Capítulo 4 Víbora venenosa
Edward pasó la noche en una inquieta vigilia. Entreabrió los ojos cuando un anémico sol se asomaba al horizonte. Nubes de un gris plomizo cubrían el cielo. Estaba de mal humor, le dolía todo el cuerpo…y estaba excitado.
En contraste con todo aquello, la dulce mujer que dormía en su regazo era suave, cálida, tentadora… y estaba fuera de su alcance. Frunció el ceño.
Siguiendo las órdenes de su jefe, la aparición de Bella en el yacimiento arqueológico lo había obligado a renunciar a su puesto de infiltrado en la banda mafiosa para protegerla. Había perdido año y medio de trabajo duro y paciente. Apretó la mandíbula. Había utilizado aquel resentimiento para guardar las distancias con ella. Pero después de mes y medio haciendo de niñera suya, había perdido la perspectiva. La noche anterior, por ejemplo, debería haberla interrogado, aprovechándose de que había bajado la guardia. Y, en lugar de ello, la había animado a que le contara cuentos de hadas.
Había perdido el juicio.
Cambió de postura para evitar la roca que se le estaba clavando en la espalda, y Bella se despertó. Abrió los ojos, batió sus largas pestañas… y Edward se perdió en su mirada de un castaño profundo. Un miedo horrible lo atenazó.

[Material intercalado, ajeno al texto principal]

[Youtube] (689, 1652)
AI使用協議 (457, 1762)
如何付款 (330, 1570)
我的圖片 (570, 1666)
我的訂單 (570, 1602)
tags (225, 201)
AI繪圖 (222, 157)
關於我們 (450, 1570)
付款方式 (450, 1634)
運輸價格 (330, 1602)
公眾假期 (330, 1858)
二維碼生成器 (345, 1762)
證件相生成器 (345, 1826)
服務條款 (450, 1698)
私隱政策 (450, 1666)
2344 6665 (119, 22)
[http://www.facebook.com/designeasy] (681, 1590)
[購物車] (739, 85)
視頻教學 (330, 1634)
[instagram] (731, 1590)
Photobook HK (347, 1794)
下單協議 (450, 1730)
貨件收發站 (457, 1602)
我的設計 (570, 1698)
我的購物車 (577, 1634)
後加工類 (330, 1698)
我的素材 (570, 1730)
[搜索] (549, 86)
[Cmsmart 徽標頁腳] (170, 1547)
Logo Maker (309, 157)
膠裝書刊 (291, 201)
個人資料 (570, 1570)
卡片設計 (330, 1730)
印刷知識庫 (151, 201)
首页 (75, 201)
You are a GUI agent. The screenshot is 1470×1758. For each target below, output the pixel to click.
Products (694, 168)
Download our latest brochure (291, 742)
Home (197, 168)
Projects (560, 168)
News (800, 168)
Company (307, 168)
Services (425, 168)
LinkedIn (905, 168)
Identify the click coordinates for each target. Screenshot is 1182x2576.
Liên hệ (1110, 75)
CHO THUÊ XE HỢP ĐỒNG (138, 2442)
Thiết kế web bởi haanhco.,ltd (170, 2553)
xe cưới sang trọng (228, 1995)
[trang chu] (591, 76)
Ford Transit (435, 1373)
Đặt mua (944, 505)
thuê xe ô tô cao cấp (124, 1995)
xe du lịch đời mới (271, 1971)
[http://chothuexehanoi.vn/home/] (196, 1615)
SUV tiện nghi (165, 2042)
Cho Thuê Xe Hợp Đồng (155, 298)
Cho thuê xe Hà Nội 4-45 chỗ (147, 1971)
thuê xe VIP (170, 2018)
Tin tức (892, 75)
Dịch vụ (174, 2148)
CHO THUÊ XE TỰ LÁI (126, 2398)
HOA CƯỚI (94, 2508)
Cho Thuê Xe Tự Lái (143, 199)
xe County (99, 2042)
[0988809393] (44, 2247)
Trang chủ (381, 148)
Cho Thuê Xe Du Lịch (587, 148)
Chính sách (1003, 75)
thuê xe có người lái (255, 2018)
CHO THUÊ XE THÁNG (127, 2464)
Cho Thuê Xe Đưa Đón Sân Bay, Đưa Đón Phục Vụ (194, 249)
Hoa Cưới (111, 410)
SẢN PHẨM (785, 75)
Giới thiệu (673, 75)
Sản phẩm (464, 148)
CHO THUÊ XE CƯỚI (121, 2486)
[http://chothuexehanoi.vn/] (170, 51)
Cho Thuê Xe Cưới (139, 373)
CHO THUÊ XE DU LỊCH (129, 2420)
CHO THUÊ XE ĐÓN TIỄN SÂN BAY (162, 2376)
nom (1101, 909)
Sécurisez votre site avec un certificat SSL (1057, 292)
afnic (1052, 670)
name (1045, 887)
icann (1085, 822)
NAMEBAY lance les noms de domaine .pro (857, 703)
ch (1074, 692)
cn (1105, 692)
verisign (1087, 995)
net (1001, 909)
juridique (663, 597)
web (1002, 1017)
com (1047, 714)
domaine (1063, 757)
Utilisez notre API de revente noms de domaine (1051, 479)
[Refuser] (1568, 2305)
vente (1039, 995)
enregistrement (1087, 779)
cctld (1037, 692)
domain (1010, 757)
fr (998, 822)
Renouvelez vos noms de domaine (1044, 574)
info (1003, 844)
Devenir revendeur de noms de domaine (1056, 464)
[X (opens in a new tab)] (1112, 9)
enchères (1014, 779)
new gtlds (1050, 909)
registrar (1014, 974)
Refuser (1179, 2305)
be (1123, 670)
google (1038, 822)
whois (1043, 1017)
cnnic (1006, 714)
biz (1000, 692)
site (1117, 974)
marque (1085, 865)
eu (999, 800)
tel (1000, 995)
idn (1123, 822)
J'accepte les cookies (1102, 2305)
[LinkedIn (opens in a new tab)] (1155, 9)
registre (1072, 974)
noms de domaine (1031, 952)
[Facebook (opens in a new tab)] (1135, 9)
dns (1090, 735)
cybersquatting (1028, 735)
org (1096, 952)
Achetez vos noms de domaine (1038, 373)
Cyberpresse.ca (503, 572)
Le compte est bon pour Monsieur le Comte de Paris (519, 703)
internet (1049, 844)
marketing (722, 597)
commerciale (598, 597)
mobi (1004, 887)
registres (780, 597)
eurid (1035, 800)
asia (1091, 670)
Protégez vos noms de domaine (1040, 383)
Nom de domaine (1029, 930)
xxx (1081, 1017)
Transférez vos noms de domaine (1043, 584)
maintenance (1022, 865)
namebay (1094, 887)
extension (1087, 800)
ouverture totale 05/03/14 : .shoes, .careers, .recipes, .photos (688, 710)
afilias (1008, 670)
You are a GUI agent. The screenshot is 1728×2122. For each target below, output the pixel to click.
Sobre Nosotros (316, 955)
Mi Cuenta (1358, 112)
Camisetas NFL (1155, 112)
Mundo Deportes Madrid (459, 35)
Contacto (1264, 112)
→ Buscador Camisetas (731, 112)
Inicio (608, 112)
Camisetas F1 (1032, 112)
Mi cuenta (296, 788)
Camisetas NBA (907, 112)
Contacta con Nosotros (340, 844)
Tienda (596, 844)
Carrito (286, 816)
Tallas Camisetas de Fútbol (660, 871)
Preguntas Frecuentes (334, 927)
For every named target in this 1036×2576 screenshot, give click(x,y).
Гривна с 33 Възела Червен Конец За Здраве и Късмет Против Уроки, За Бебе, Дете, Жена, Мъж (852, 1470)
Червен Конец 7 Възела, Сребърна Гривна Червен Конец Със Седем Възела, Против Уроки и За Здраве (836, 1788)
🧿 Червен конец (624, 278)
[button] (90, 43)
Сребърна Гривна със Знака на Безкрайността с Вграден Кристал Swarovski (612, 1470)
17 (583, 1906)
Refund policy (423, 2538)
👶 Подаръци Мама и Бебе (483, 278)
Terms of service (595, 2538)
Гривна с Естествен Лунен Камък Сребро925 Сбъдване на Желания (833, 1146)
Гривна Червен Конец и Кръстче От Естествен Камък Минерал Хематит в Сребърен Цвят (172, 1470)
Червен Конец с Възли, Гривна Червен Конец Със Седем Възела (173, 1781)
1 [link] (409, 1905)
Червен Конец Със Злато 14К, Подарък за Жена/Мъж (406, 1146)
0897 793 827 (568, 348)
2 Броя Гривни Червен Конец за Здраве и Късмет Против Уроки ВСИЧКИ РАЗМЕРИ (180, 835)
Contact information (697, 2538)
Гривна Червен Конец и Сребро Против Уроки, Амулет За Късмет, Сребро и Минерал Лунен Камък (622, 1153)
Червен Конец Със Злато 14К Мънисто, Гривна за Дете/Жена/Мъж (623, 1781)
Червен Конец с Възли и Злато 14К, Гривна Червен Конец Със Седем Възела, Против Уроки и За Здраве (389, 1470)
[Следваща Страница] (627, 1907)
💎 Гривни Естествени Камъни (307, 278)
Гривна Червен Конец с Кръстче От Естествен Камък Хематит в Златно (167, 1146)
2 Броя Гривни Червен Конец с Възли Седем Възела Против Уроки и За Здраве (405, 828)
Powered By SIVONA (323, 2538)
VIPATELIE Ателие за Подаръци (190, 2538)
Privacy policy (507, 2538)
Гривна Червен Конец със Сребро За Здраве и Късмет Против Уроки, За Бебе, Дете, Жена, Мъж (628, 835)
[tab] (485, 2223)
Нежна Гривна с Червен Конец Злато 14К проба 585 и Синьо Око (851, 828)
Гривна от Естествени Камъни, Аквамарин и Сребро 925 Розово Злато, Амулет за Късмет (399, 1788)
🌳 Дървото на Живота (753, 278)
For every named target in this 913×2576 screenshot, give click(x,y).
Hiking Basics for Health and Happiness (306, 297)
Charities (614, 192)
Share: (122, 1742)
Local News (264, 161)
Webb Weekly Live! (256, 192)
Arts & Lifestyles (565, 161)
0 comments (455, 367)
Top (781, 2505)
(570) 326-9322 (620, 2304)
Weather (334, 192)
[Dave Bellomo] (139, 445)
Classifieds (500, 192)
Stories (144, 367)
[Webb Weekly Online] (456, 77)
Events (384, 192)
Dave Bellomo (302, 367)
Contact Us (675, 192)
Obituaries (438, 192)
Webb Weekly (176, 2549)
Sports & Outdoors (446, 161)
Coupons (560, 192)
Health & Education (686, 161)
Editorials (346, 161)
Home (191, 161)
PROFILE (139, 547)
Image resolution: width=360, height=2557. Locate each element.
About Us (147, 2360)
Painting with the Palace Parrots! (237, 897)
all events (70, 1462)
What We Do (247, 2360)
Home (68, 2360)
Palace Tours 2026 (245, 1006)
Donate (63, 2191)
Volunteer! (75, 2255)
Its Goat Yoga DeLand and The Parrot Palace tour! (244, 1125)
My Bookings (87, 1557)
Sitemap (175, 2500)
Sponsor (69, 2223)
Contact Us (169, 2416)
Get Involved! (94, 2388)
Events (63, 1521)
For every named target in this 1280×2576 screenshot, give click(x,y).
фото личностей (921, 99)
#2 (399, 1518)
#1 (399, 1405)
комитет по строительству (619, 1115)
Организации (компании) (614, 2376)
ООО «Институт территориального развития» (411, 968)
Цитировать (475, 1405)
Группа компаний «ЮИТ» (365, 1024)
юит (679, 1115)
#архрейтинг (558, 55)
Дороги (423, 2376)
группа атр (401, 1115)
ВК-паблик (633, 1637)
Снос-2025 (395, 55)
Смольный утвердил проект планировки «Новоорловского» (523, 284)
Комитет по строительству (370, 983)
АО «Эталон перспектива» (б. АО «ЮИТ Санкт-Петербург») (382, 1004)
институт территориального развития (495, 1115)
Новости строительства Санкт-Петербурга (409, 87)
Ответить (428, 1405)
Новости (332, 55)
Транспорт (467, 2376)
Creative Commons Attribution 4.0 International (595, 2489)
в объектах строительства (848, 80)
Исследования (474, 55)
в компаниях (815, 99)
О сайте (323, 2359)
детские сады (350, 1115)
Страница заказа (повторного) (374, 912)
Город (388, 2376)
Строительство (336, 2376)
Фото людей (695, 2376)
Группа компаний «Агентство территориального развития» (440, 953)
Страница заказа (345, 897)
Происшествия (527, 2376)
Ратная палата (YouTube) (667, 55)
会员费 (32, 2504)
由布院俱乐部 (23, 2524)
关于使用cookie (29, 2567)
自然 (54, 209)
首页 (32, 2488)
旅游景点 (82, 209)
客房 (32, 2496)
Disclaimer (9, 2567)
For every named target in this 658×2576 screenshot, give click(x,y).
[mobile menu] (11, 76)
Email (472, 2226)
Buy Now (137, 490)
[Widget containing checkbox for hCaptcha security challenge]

Ahora sí que se estaba ahogando, y no la noche anterior, cuando el griego intentó asesinarlo hundiéndole la cabeza en el agua. Se estaba ahogando en aquellos ojos.
—Hola —lo saludó con voz soñolienta—. Creo que esto no es exactamente lo que pretendía la agencia de cruceros cuando me ofrecieron un trabajo lleno de viajes y aventuras…
Edward volvió en sí. Reprimiendo una sonrisa, se obligó a fruncir el ceño.
—Si queremos sobrevivir, será mejor que no perdamos el tiempo.
—Y yo que quería montar un picnic en esta playa… —arrugó la nariz—. ¿Siempre haces de Príncipe Azul por las mañanas?
—Hay una razón por la que la historia que me contaste ayer se llama mito: la princesa enamorada, el amor eterno y los finales felices no existen.
—Tienes toda la razón. No entiendo cómo Psique pudo buscarse tantos problemas y quebraderos de cabeza por un hombre.
Edward entrecerró los ojos.
—Yo tampoco entiendo cómo Eros fue tan estúpido como para sacrificar su honor y renunciar a su deber.
—Bien, ahora que ya hemos resuelto los problemas imaginarios de nuestros seres míticos, deberíamos concentrarnos en escapar —Bella se sentó, sin hacer el menor gesto de dolor—. Prioridad número uno: ¿dónde está el servicio de señoras?
Como Edward, tenía magulladuras por todo el cuerpo y debía de estar hambrienta, sedienta y dolorida. No podía menos que admirar su fortaleza y determinación.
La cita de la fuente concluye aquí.